Alternatively, as suggested by Davidson and Noble (1989), the origins of iconicity might be located in the mimicry of events or animal behaviours through the “freezing” of gestures and the making of traces. In this context, mimicry is understood in a more advanced sense, similar to that proposed by Donald (1991). Gestural mimicry, Davidson and Noble ’s argument continues, gave rise to the deliberate creation of marks that in some way resembled objects or events in the world. This kind of practice would have first allowed the creators and observers to perceive and signify the relation between themselves, the image and the object. Only when this kind of signification is in place, the authors conclude, meaning could be given to non-iconic marks that are independent of present contexts. However, Davidson and Noble (1989) firmly place the emergence of this kind of practice in the Late Upper Paleolithic, categorically excluding archaic artefacts of the Bilzingsleben and Trinil kind from consideration.

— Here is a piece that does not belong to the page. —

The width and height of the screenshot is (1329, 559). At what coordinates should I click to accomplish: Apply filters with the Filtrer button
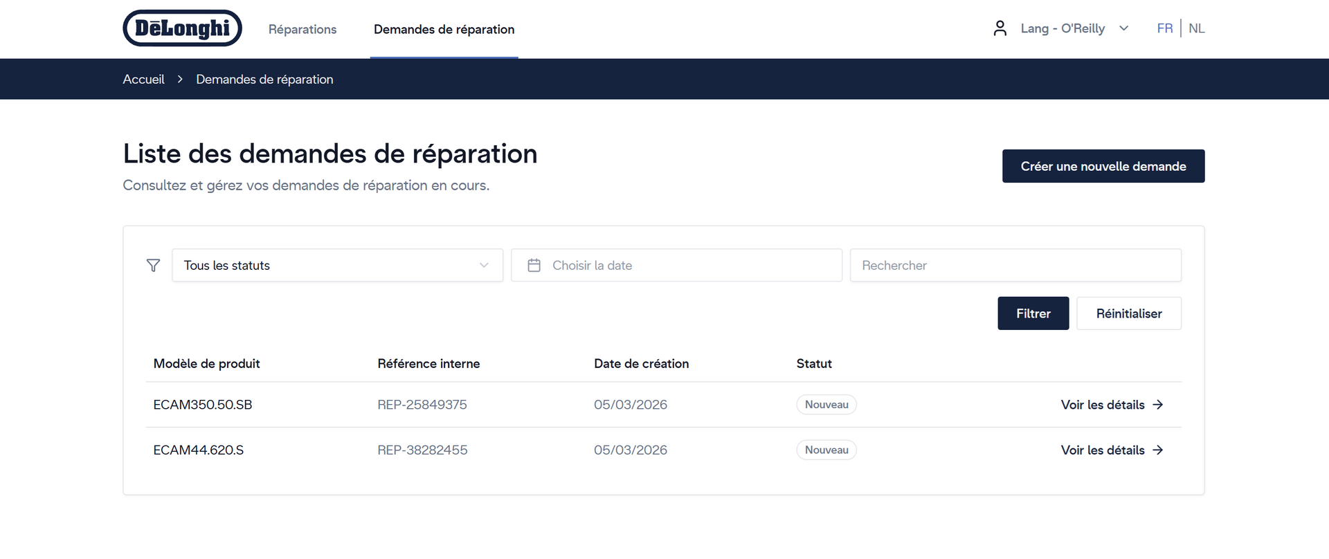[1033, 313]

In a more deflationary spirit and in continuation of the argument presented in e.1, Hodgson (2006) suggests that the visual brain resonates with certain marks and shapes in such a way that the preferences for these marks and shapes “become subject to material realization” (2006, 54). This would amount to the claim that the Lower Paleolithic engravings bear similarities to the patterns that specific neurones in the visual brain are adapted to detecting. They would be likenesses not of objects but of the stimuli that resonate with the visual brain. They would be likenesses, for instance, of the radiating patterns detected in sunbeams, or of the vein patterns detected in leaves—but strictly speaking not of the sunset or the plant as a whole. More straightforwardly and unequivocally, Hodgson sees iconic likeness relations embodied in the figurines of Tan Tan (approx. 400 kya) and Berekhat Ram (230 kya)—which, being at most slightly modified natural objects, might have been used rather than created as figurines (see also Bednarik 2003b; Goren-Inbar and Peltz 1995). Early human iconic forms of either kind might have entirely relied on individual perception or interoception rather than on conventions of reference. Both in its deflationary and in its more demanding varieties, this interpretation puts the engravings under investigation closest to Hacking’s notion of likeness-making.

e.4 The engravings served elementary symbolic functions. This is the maximal interpretation that is at least tentatively supported by evidence. The engravings might have been designed to relate to world affairs in a stimulus-detached and elementary convention-based manner. Instead of a concerning a concrete individual or type of object that was present or altogether observable to their makers and users, they could have referred to something spatially or temporally remote, or to something non-existent. In doing so, they could also have abstracted from observable similarities to their referent. In order to be able to refer to world affairs in these ways, the artefacts would have required rather than merely invited some form of communication concerning what the markings were supposed to do or mean, because there would be no direct and obvious way of fixing that relation. At this point, elementary forms of negotiating and agreeing referential relations, and therefore pre-linguistic conventions would be involved.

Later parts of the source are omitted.